The maximum of $n$ i.i.d. Exponential distributions is not does not follow an Exponential distribution.

Finding the distribution of minimums/maximums

The results above can be found in the book, but they provide a general template for finding the distributions of minimums and maximums.

Let $X_{1}, \dots, X_{n}$ be any random variables. Then the events $min (X_{1}, \dots, X_{n}) > x$ and $(X_{1} > x) \cap (X_{2} > x) \cap \dots \cap (X_{n} > x)$ are equivalent. To convince yourself of this, think about what this means in words: the minimum of a set of numbers is greater than $x$ if and only if each one of the numbers is great than $x$ .

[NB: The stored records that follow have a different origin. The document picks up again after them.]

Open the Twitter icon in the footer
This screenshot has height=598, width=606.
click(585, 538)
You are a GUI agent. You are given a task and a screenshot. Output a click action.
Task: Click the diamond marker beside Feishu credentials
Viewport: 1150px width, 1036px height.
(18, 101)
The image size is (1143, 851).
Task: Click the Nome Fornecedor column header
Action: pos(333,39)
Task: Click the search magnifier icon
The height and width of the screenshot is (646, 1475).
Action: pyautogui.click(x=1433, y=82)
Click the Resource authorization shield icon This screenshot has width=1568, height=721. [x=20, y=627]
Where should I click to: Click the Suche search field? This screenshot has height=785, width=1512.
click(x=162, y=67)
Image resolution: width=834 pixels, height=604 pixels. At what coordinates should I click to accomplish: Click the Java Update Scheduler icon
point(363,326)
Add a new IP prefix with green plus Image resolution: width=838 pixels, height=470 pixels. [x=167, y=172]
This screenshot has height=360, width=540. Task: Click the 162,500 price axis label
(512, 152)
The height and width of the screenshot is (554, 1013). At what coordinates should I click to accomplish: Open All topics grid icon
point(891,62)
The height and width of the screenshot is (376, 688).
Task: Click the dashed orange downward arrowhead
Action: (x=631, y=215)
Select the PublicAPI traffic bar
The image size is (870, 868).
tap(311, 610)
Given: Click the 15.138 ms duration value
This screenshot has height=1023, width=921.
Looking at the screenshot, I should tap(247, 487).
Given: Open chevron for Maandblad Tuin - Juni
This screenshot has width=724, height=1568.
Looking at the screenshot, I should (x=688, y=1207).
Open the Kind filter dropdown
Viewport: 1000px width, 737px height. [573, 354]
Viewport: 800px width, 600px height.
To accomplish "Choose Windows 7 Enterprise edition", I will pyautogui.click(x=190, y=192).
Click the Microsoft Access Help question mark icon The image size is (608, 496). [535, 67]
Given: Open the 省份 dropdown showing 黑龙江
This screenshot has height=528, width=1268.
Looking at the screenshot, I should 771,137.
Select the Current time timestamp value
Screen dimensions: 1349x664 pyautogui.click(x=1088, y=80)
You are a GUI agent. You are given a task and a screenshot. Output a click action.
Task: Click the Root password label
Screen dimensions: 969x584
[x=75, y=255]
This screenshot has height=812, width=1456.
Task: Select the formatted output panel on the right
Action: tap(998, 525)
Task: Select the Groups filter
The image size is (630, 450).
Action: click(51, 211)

To find the CDF of $min (X_{1}, \dots, X_{n})$ , a common workflow is $\begin{aligned} P (min (X_{1}, \dots, X_{n}) \leq x) & = 1 - P (min (X_{1}, \dots, X_{n}) > x) = 1 - P (X_{1} > x, X_{2} > x, \dots, X_{n} > x) . \end{aligned}$ If $X_{1}, \dots, X_{n}$ are independent, then we can get that $\begin{aligned} P (X_{1} > x, X_{2} > x, \dots, X_{n} > x) & = P (X_{1} > x) P (X_{2} > x) \dots P (X_{n} > x) \end{aligned}$ If $X_{1}, \dots, X_{n}$ are also identically distributed, we conclude with $\begin{aligned} P (X_{1} > x) P (X_{2} > x) \dots P (X_{n} > x) & = (P (X_{1} > x))^{n} . \end{aligned}$

For maximums, we follow a similar workflow, except instead using the fact that $max (X_{1}, \dots, X_{n}) < x = ⋂_{i = 1}^{n} (X_{i} < x) .$

4. Moments/Moment Generating Functions

For a random variable $X$ , the $n^{th}$ moment is $E (X^{n})$ .

Moment Generating Function

For a random variable $X$ , the moment generating function (MGF) is $M_{X} (t) = E (e^{t X})$ for $t \in R$ . If the MGF exists, then $\begin{aligned} M_{X} (0) & = 1, \frac{d^{n}}{d t^{n}} M_{X} (t) |_{t = 0} = M_{X}^{(n)} (t) & = E (X^{n}) . \end{aligned}$ You should sanity-check that $M_{X} (0) = 1$ whenever you calculate an MGF.